SCIENCE JOURNAL
By SHARON BEGLEY

Old Brains Don't Work
That Badly After All,
Especially Trained Ones
March 3, 2006; Page B1

Maybe I'm guilty of wishful thinking, but more and more research seems to be pointing to a rare bit of good news about aging: Old brains have gotten a bum rap.

Yes, some of the downbeat findings have stood the test of time. Older brains do process information more slowly, probably starting in middle age. As a result, they take a bit longer to make decisions or judgments, and to assimilate complex information.

Older brains are less nimble, too, taking longer to switch from one task to another. Since in "multitasking" you are actually switching among tasks -- from driving to chatting to checking the tailgater -- in split-second jumps, loss of agility means old brains don't handle simultaneous tasks as well.

But as scientists reassess old results, even findings that have achieved iconic status are being questioned. For one thing, neurons don't abandon ship. "It used to be thought that normal cognitive decline occurred because of loss of neurons throughout the brain," says Marilyn Albert of Johns Hopkins School of Medicine. But new techniques show that most regions hold on to their neurons (and even 70-year-olds produce new neurons), with little to no loss in the hippocampus, where memories form, or the frontal cortex, site of such executive functions as planning and judgment.

One problem with studies comparing old and young brains is that old brains are different not only because they have been around longer. The lives their owners lead are different. The elderly tend to have fewer new experiences, be less physically active and socially engaged, and live in less complex environments. All of these impair the production of new neurons and the maintenance of neural circuitry.

"The trouble with retirement is, there are not a lot of social or intellectual demands," says research psychologist Denise Park of the University of Illinois at Urbana-Champaign. "Life becomes routinized," a recipe for cognitive decline. Some of the decline attributed to aging may therefore reflect not aging per se but factors much more within people's control.

Such as? Consider a recent study of short-term memory. Scientists had two groups of volunteers, one 19 years old to 30 and the other 60 to 77, look at pictures of faces and of the outdoors. Soon after, the volunteers saw more pictures and decided if they had seen them before.

The younger brains, as a group, had better recall. More telling, their activity differed. Shown a face, there was higher activity in the "face-seeing" area and little in the "place" area. Shown a scene, the pattern of high and low activity switched. Most of the older brains, though, showed activity in both regions when trying to recall either a face or a scene, suggesting difficulty repressing distractions.

"It suggests they were not filtering out irrelevant information," says neurologist Adam Gazzaley of the University of California, San Francisco, who led the 2005 study, published in Nature Neuroscience.

But one-third of the older volunteers did just as well as the younger adults and, intriguingly, showed the same pattern of focused brain activity. Apparently, trouble inhibiting irrelevant information and blocking distractions, which impairs short-term memory and reasoning, is not as inevitable as had been thought.

What makes these older brains look young? One possibility is training. Attention and focus are top-down functions, in that the prefrontal cortex orders regions that see or hear to pay attention to important stuff and ignore the rest. Top-down activity seems to be among the most trainable mental functions.

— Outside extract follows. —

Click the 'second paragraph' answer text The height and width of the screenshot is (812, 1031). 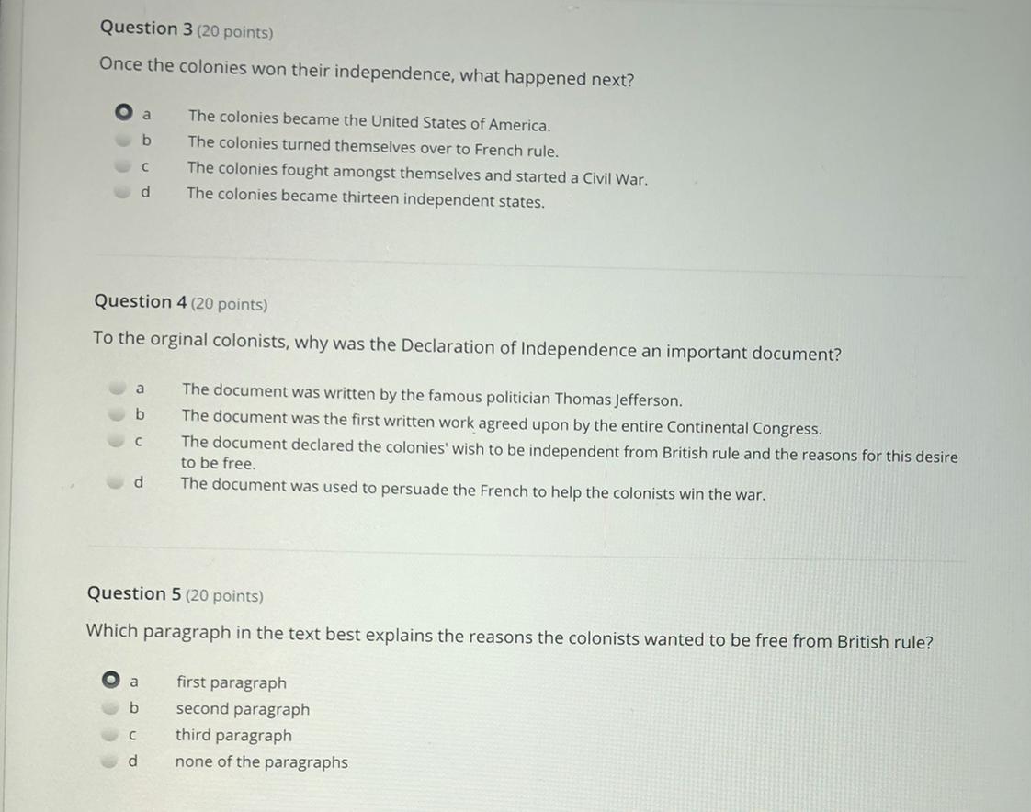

A basic change the brain undergoes with age may also be reversible with training. Older brains often use both the left and right half of a region for something young brains do with only one side. Sometimes that improves performance. Older adults who activate both the left and right prefrontal regions, which are involved in memory, have pretty good short-term memory, says Illinois' Kirk Erickson. The reason may be that two-sided activation of the prefrontal regions compensates for deficits in the hippocampus. In contrast, on tasks such as judgment, decision-making, concentration and multitasking, two-sided activation seems to impair performance, as if the brain is too scattered.

Yet in a study published online last month in Neurobiology of Aging, Dr. Erickson and Illinois' Arthur Kramer found that old brains can be trained to act like young ones.

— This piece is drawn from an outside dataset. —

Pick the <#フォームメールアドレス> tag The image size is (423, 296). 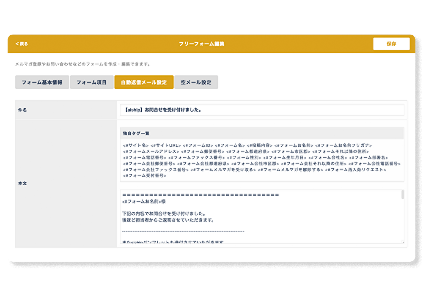(x=151, y=151)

The scientists had volunteers watch a computer screen and press a button when certain targets appeared. That required focus and decision-making. At first, the brains of older adults (age 55 to 80) had the characteristic two-sided activation and made more mistakes than young brains. But after five hours of practicing and receiving feedback, the older brains got better -- and showed one-sided activity, like the young.

"This suggests that the brains of older adults remain relatively flexible, able to alter brain circuits in response to training," says Dr. Erickson.

Yes, brains age. But their ability to remake themselves and respond to training is undeniable.